Consider <xsl:for-each-group select="x" group-by="@y"> <a b="{@b}"/> <xsl:copy-of select="current-group()"/> <a b="{@b}"/> </xsl:for-each-group> This is streamable according to current rules. During evaluation of xsl:for-each-group, the context item is the FIRST item in the group. So both references to @b access the b attribute of the FIRST x element. Clearly, after processing current-group(), we are no longer positioned on the first x element so we can only achieve this by remembering details of the x element (or perhaps by evaluating the post-descent instructions before we process the group, and remembering the result). So it can't be done without buffering. I think we should (somehow) ban inspection access to the context item in the post-descent phase of a streaming xsl:for-each-group.
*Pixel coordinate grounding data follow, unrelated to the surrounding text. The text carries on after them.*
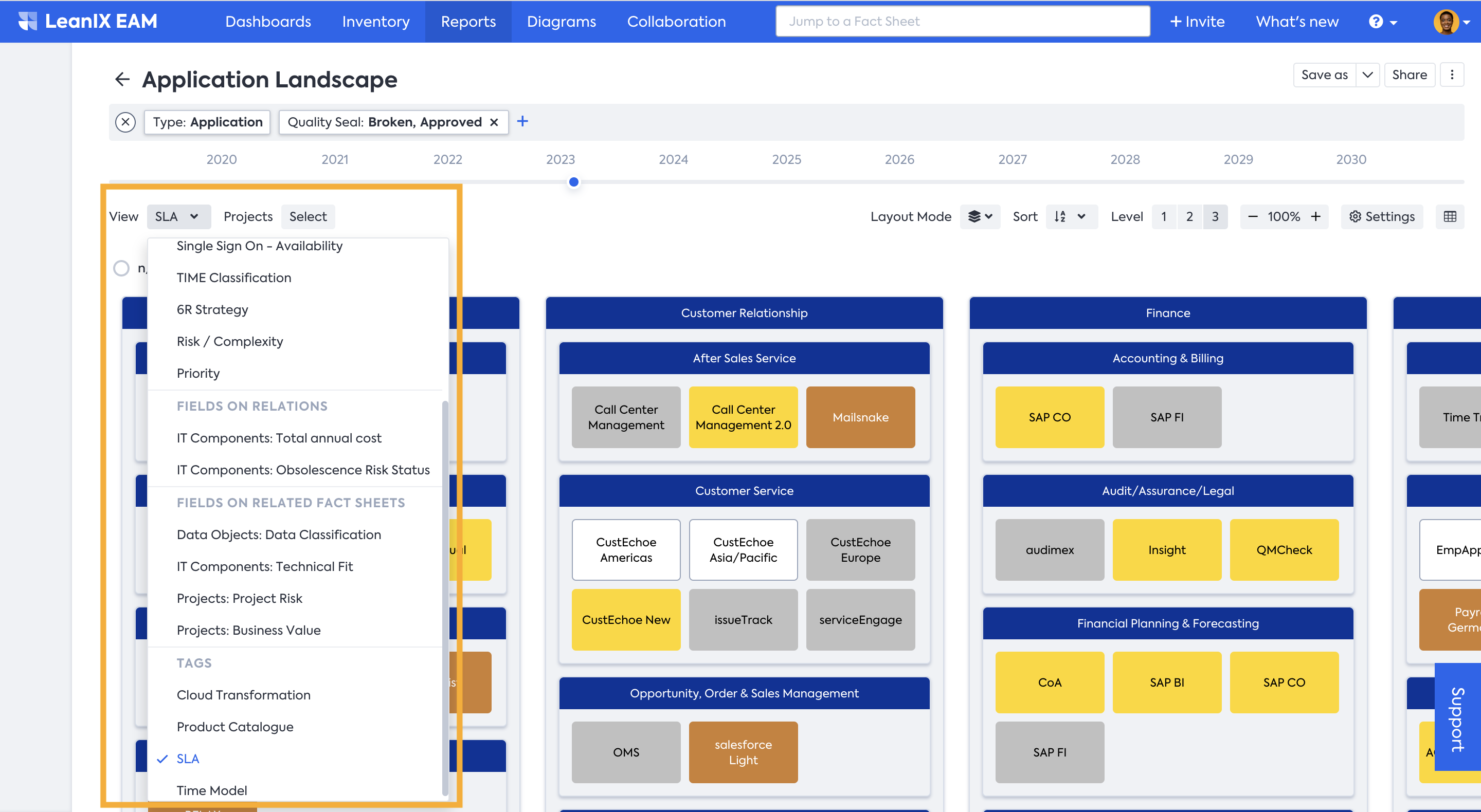
Task: Set hierarchy Level to 2
Action: pos(1189,217)
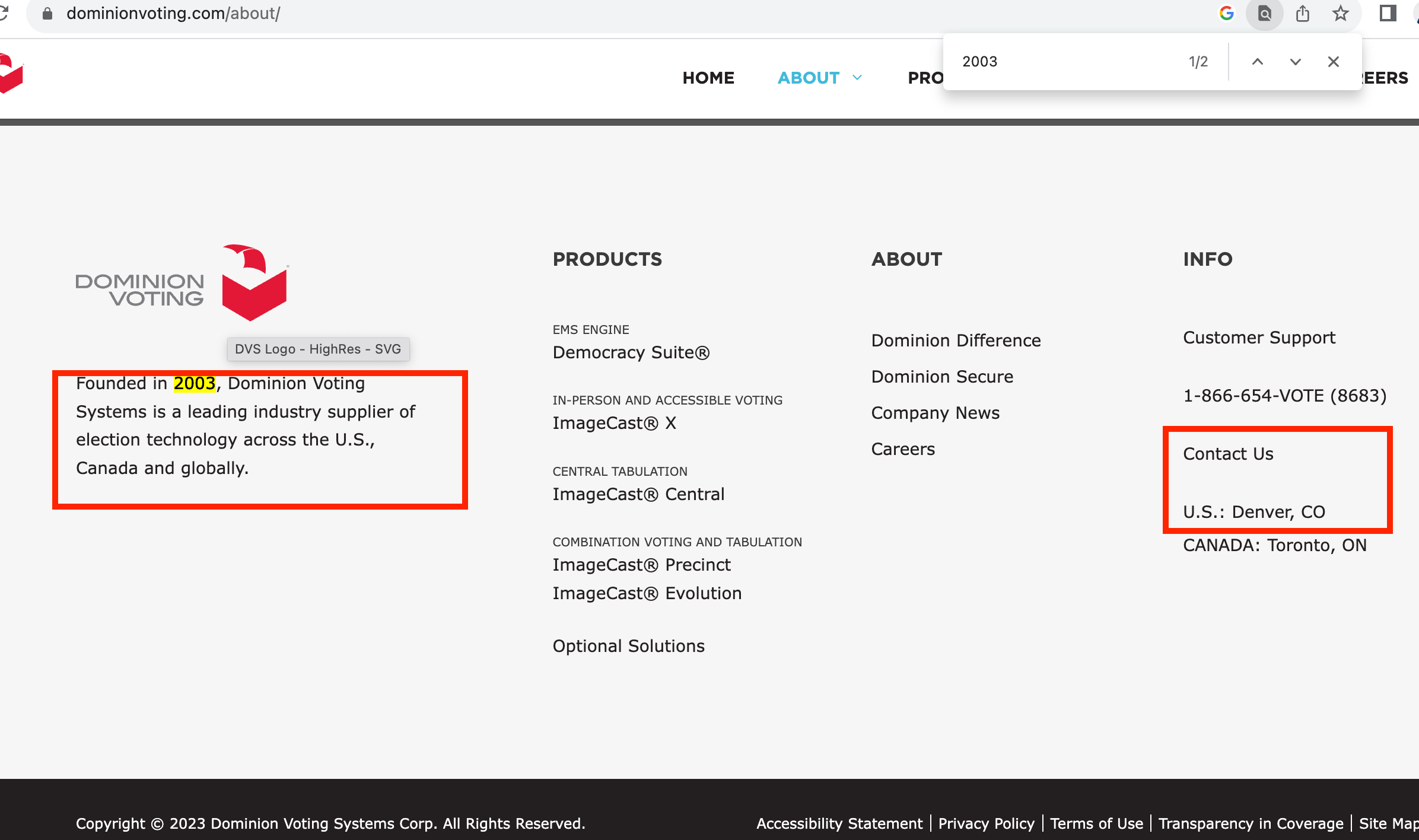This screenshot has width=1419, height=840.
Task: Click the share page icon
Action: point(1303,13)

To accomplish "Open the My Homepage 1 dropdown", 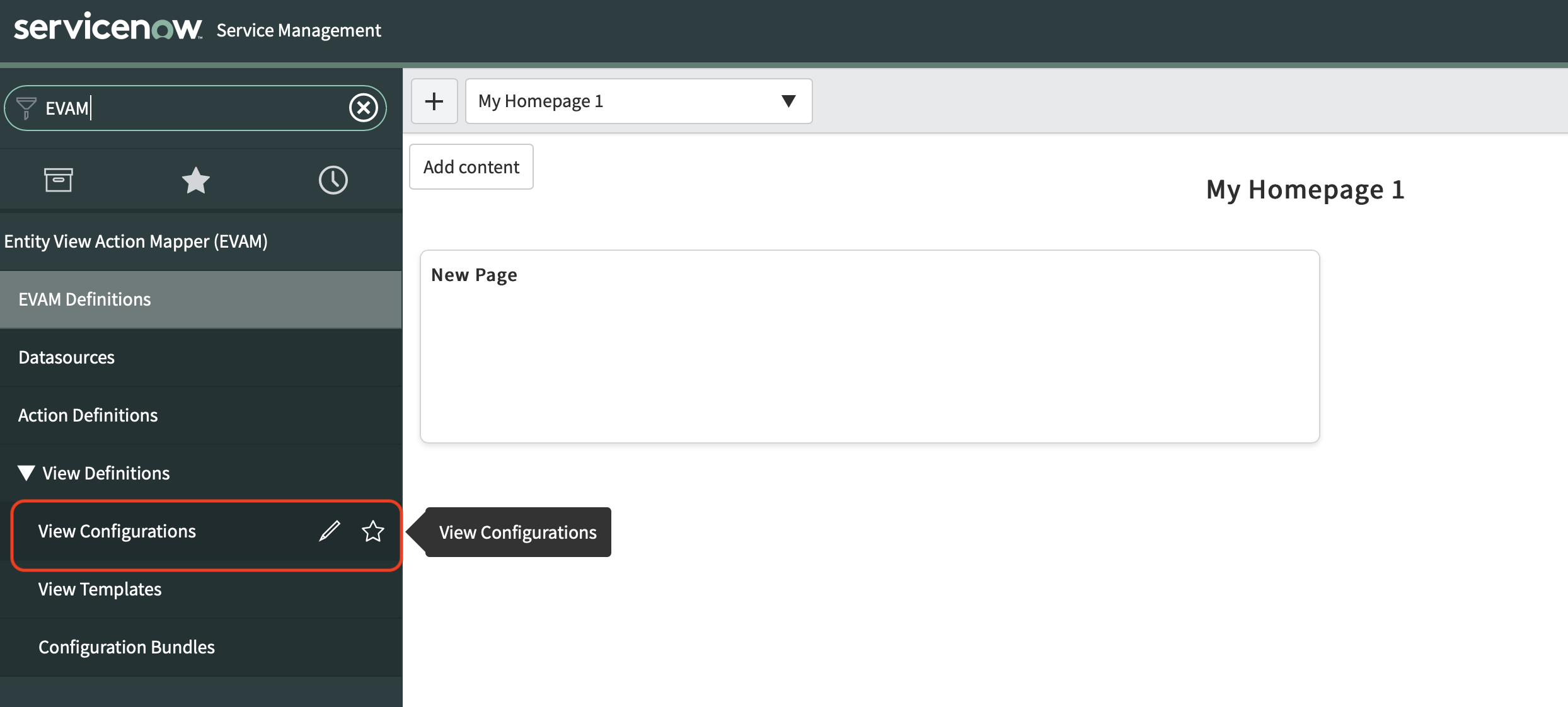I will pos(788,101).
I should of course have used group-adjacent rather than group-by. I added a test case si-group-027, and rather to my surprise, Saxon passes it. It seems that it does so by retaining enough information about the context item to evaluate inspection expressions for the duration of the group: that it it retains the context-item's start tag and ancestor stack. This seems acceptable within the definition of streaming. I'm therefore withdrawing the bug.